[ACTIVITY]:
Transcribe every entry word for word.

[RECORDS TO PROCESS]:

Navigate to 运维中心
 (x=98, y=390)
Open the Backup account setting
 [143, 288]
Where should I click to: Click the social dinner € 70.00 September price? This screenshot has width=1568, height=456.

[THE ANSWER]:
Navigate to 运维中心
 (x=98, y=390)
Open the Backup account setting
 [143, 288]
Where should I click to: Click the social dinner € 70.00 September price? This screenshot has width=1568, height=456.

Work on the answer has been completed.